→ DATA TO PROCESS:
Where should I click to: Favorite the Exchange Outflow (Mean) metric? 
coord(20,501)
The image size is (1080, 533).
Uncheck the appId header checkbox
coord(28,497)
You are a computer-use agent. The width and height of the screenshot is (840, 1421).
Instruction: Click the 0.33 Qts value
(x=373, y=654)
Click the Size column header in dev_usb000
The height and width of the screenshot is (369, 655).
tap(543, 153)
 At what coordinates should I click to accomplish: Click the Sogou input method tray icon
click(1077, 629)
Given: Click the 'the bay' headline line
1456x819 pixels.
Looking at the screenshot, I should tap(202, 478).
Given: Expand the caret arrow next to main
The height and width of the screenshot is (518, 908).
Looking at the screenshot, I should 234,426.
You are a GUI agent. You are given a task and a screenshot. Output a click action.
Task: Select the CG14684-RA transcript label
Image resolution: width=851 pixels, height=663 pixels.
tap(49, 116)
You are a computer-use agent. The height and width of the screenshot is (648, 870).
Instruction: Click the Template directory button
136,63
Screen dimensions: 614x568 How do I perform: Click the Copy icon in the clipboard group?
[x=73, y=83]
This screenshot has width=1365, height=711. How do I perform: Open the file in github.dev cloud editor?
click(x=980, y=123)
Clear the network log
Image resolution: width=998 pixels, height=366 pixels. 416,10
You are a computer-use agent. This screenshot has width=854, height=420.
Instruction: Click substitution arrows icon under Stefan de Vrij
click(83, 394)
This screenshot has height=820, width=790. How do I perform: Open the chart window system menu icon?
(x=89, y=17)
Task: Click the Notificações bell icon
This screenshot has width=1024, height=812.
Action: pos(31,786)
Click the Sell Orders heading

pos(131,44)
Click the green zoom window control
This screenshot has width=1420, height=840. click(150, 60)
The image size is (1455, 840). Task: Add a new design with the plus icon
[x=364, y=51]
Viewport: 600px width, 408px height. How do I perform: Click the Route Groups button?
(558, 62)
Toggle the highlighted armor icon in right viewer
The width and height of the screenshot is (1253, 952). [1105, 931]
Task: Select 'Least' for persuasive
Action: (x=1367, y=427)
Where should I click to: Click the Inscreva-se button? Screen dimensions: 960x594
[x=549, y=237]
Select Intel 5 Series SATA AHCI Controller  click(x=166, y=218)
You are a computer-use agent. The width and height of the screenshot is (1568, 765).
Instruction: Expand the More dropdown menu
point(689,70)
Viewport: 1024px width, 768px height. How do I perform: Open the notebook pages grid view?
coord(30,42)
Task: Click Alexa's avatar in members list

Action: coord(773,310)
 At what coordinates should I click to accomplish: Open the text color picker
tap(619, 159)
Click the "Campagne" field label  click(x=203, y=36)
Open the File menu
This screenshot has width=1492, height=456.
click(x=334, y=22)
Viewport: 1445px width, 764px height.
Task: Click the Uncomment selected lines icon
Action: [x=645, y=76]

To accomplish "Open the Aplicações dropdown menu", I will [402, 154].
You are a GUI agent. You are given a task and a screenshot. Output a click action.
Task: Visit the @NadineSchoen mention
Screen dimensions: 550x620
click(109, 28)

→ WHAT YOU NEED TO DO: Your task is to show every line of the listing above containing "computer".

→ THE COMPLETED TASK:
You are a computer-use agent. The width and height of the screenshot is (840, 1421).
You are a computer-use agent. The height and width of the screenshot is (648, 870).
You are a computer-use agent. This screenshot has width=854, height=420.
You are a computer-use agent. The width and height of the screenshot is (1568, 765).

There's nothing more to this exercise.